Ma qual è stata la proverbiale goccia che ha fatto traboccare il vaso? L’iniziativa nasce a seguito del ban di Sdrumox, pseudonimo di Daniele Simonetti, che, dopo essere stato solamente “sospeso a tempo indeterminato” a maggio, si è visto cacciato definitivamente dalla piattaforma qualche settimana fa. Il ban, per chi non conoscesse il linguaggio web, è l’equivalente del licenziamento nel “mondo reale”. Più nello specifico, essere bannati da Twitch comporta non solo la cancellazione del proprio canale ma anche l’impossibilità di crearne uno nuovo (cosa invece possibile su YouTube) e il divieto di essere “pubblicizzati” in qualsiasi modo da altri streamer. La pena si inasprisce se il soggetto del ban è un partner di Twitch: durante quelli temporanei non è possibile utilizzare altre piattaforme concorrenti, pena l’allontanamento definitivo. È, quindi, intuitivo come una sospensione di sei mesi possa essere inabilitante per un professionista, soprattutto se poi si tramuta in allontanamento conclusivo senza alcuna apparente ragione.

L’iniziativa

Storie come quella di Daniele sono, in realtà, all’ordine del giorno sul sito viola e gli organizzatori del NoStreamDay sperano che l’iniziativa possa essere un primo passo verso una maggiore tutela del loro lavoro. L’invito allo sciopero è esteso a chiunque utilizzi la piattaforma come streamer e, soprattutto, a tutti gli spettatori. Il 9 dicembre, infatti, coloro che decideranno di aderire non dovranno accedere al sito viola per tutta la giornata. Unica eccezione saranno le ore 16.00, orario in cui gli streamer partecipanti al NoStreamDay trasmetteranno 5 minuti di live dove verrà letto il manifesto dell’iniziativa. Il giorno precedente, invece,v errà organizzata una trasmissione collettiva con tutti i supporter e verrà fatto partire l’hashtag #nostreamday su Twitter, con lo scopo di dare maggiore visibilità alla protesta.

Il manifesto

Il manifesto in questione non contesta la durezza del sistema dei ban in sè ma l’aleatorietà con cui viene attuato, oltreché la già citata poca chiarezza e trasparenza del regolamento stesso.
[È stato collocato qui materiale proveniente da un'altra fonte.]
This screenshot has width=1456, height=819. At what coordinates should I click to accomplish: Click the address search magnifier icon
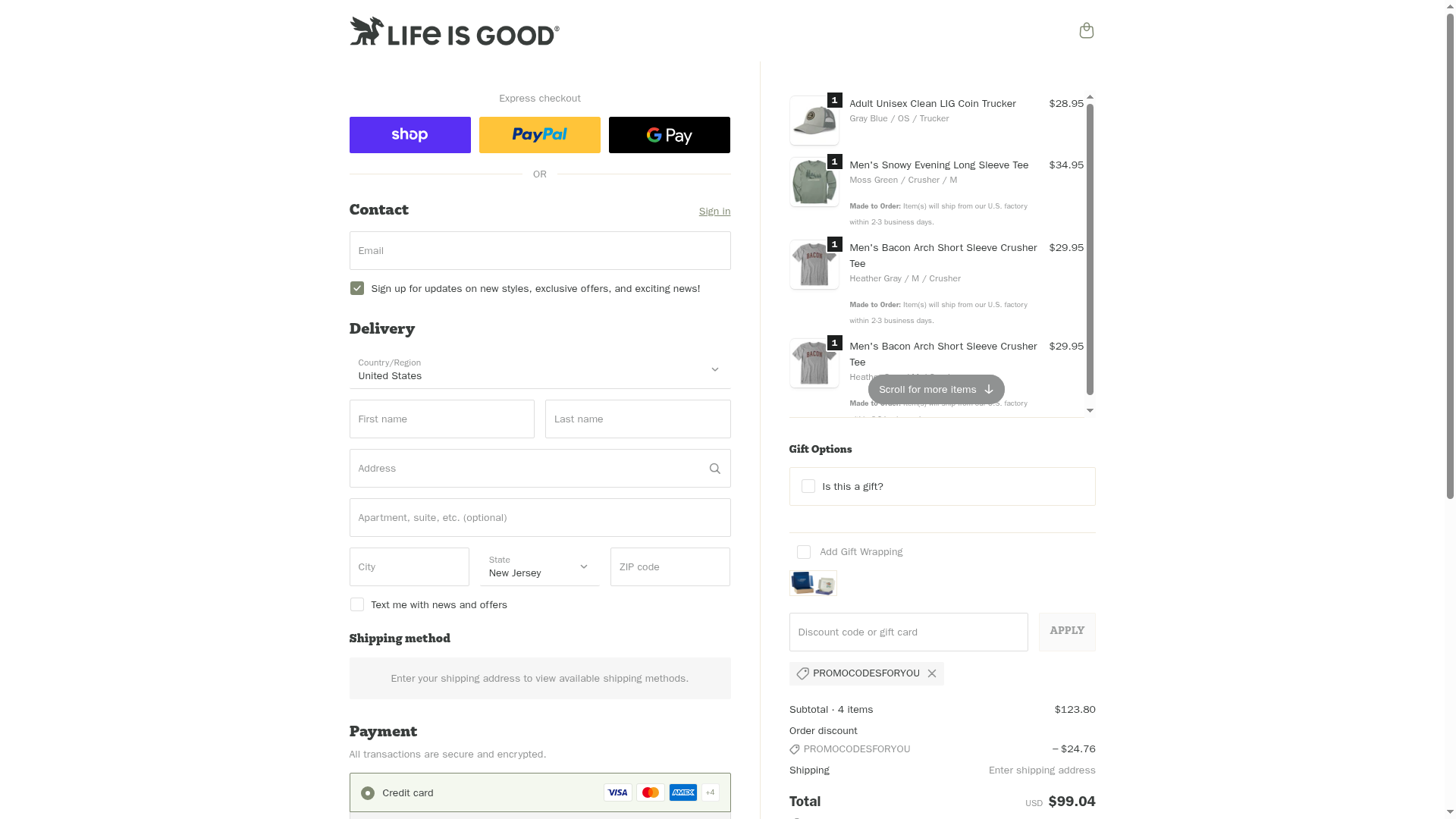pyautogui.click(x=714, y=469)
In effetti, è facile notare diverse disparità di trattamento e insensatezze nella moderazione di Twitch. Basti pensare ad alcune streamer che sono state sospese per aver indossato vestiti “troppo scollati” nonostante nella piattaforma prolifichino contenuti soft-pornografici di ogni tipo; oppure a gag fisiche innocue punite per “autolesionismo” mentre, giusto qualche giorno fa, la trasmissione di uno streamer russo, in cui veniva costantemente inquadrato il cadavere della sua compagna appena deceduta, non è stata nemmeno interrotta. Per non parlare di tutte le problematiche e i fraintendimenti che possono nascere attorno alle trasmissioni di stampo comico-satirico, che spesso si trovano a doversi auto-censurare nel timore di andare a toccare argomenti non graditi. Tabù che, come è immaginabile, non sono comunicati chiaramente nemmeno a chi con Twitch ha un contratto. In definitiva, gli streamer e le streamer chiedono di poter avere, quantomeno, un dialogo con Amazon, che ricordiamo essere proprietaria di Twitch, e di avere qualcosa di più che opache linee guida su cui decidere cosa fare e cosa no nello proprie trasmissioni.

Quale futuro?

In definitiva, gli streamer e le streamer chiedono di poter avere, quantomeno, un dialogo con Amazon, che ricordiamo essere proprietaria di Twith, e di avere qualcosa di più che opache linee guida su cui decidere cosa fare e cosa no nello proprie trasmissioni. Nonostante il NoStreamDay riguardi, quindi, solamente Twitch, l’iniziativa pone diversi interrogativi e problematiche che, probabilmente, diventeranno sempre più centrali nel futuro prossimo del mondo del lavoro. Non solo il sito viola, ma anche tutti gli altri social media come Facebook, YouTube e Twitter possono interrompere il rapporto lavorativo con qualsiasi creatore di contenuti da un giorno all’altro e senza alcun preavviso. In un mondo in cui sempre più persone si troveranno, in un modo o nell’altro, a lavorare attraverso società web semi-monopoliste, è concepibile che questo modus operandi continui senza alcuna tutela? Vale più il regolamento di una piattaforma privata o la legge dello Stato? Domande come questa meriterebbero più attenzione nel dibattito politico. Non resta che augurarsi che il NoStreamDay abbia abbastanza eco mediatico da, magari, iniziare a smuovere l’opinione pubblica.